Pushing before I was ready to push wore me out. And despite the initial relief of the warm bath water, I couldn’t find a comfortable position in the tub.  Discouraged and exhausted, I decided to get out of the tub for a bit. It felt like everything was taking so long, but looking back I can see that is because I started feeling anxious from 6:30 that morning, and even though labor didn’t really start until 2:00, I had felt mentally engaged all day. The midwife checked me when I exited the water, and this was when we realized it wasn’t time for pushing.  I made my way to the bed, laid down to rest, and a few minutes later I really felt like it was time to push.  Confused, the midwife checked me again, and apparently lots had happened.  She told me that if I wanted a water birth it was time to get back in the bath.  But delirium from the gas, pain and exhaustion prevented me from getting up off the bed. 

By the time she was ready to come, I didn’t have the patience to do things slowly and gently. I pushed her right out, with Richard and the midwife cheering me on, and before I knew it the whole thing was over.  It was 4:53pm, less than three hours from our arrival at the birth centre.

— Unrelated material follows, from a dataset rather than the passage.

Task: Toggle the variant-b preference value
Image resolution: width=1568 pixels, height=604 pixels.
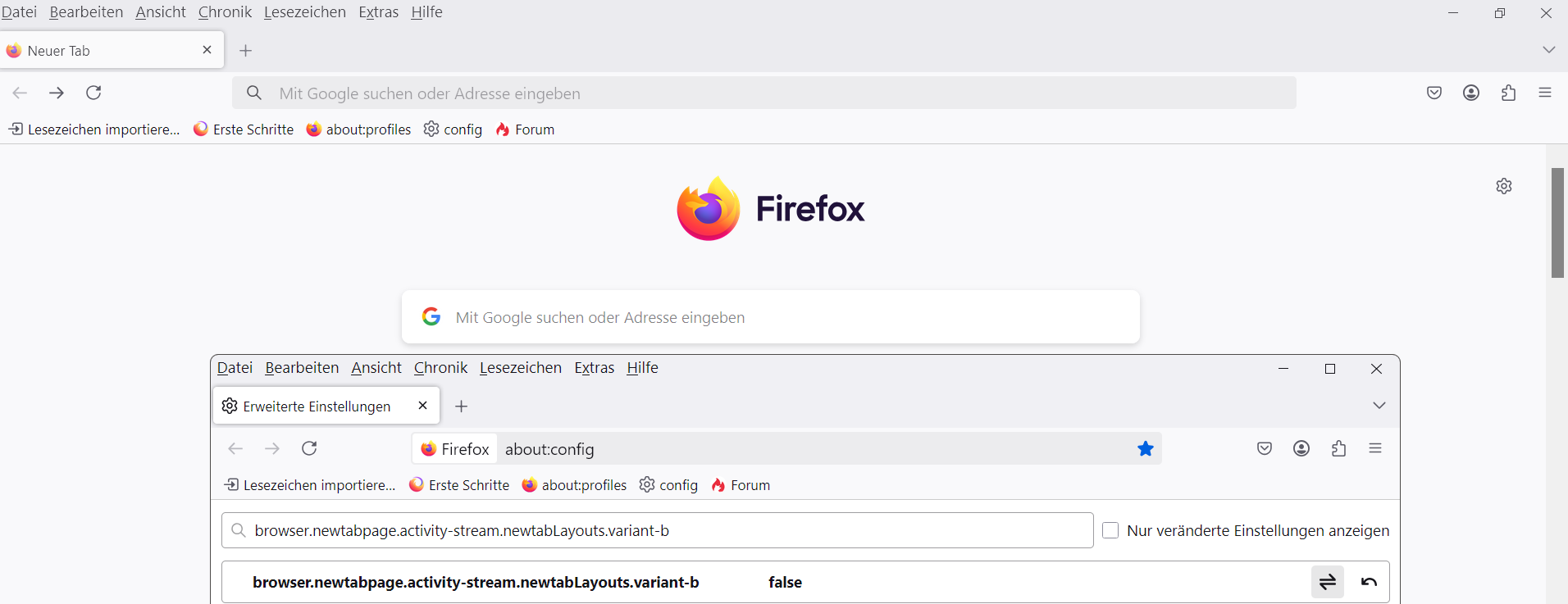Action: point(1327,582)
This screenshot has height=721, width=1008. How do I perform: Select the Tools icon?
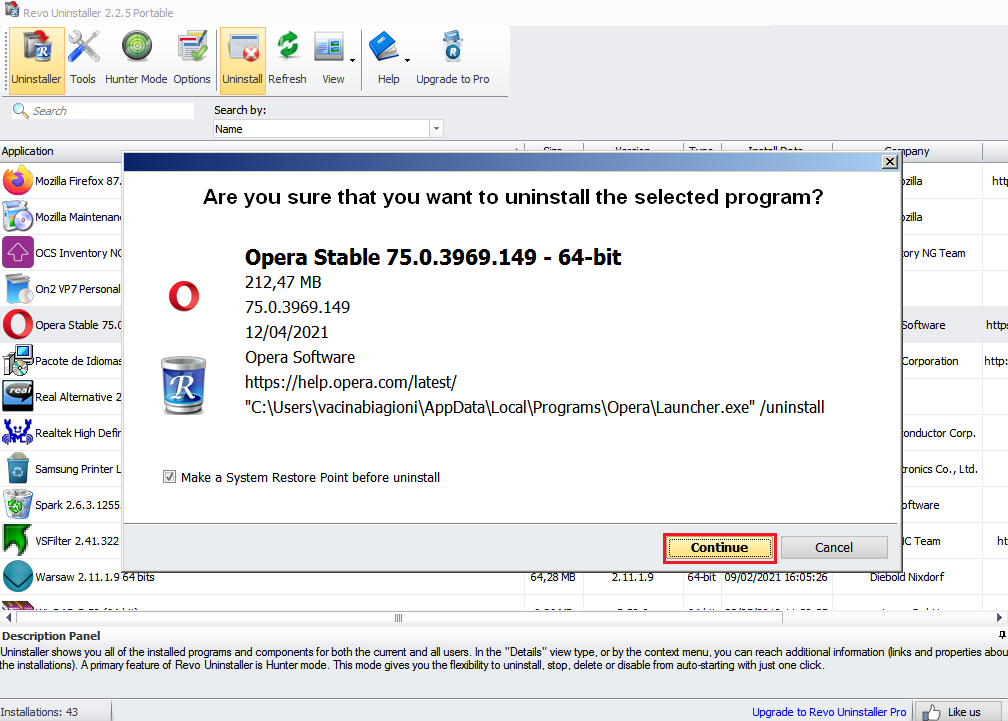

Her actual exit from my body wasn’t as painful as I expected it to be and I had my sweet bundle in my arms right away. I LOVED this part.  They didn’t take her away from me at all. I held her slimey, new little body close to my chest for as long as I wanted to.  I delivered the placenta quickly, Richard cut the cord and that was that. 

We passed her along to Richard while the midwife gave me a couple stitches. (Don’t deliver a baby in a hurry, I learned.) But I got to breathe the gas all while she fixed me up, and that was such a blessing.  It completely relaxed me and by the time she was finished I was high as a kite.  Really.  Fortunately gas is only effective while you’re breathing it, so it only took me a minute or two to come back down to earth.

Natural birth was really hard.  Harder than I expected it to be.  Not because it was more painful than I expected, but because it was for an indeterminate amount of time.  How long will this last? What is happening? I felt really flustered and disoriented sometimes.  It was mentally and emotionally hard.  If someone could have told me each step of the way, and given me an exact birth time, I think I would have behaved completely differently. 

But the bonuses of natural birth were that as soon as it was done I had control of my body, I wasn’t shaky or numb, and I could take a shower when I felt ready.  The shower was so nice, because let’s be honest, birth is messy. 
Once I was all clean I went back to the bed and slept for a bit while Richard took care of Amirah.  I had the option to stay overnight, but Richard felt like he should be home with the kids, so I decided to go home too.  We left the birth centre around 9:30, just four and a half hours after Amirah was born. 

Cindy had come by the birth centre to get a house key, and when we arrived home the kids were all sound asleep. Richard and I climbed into our own bed, with our sweet baby nearby and all was right in the world.  


Taking our sweet baby home, just a few hours after birth. It was so different than our other babies, but it felt right.


The kids had a great time with Mike and Cindy and the boys. It really worked out so well, I knew they were in good hands, and Cindy was so supportive and helpful all day long as we tried to figure out what our plans were.


When we got home there were flowers, gifts, cards and chocolate that Cindy and the kids had picked up for us. It made me cry. Doing this without our families close by was hard, and it felt so good to feel loved and looked after.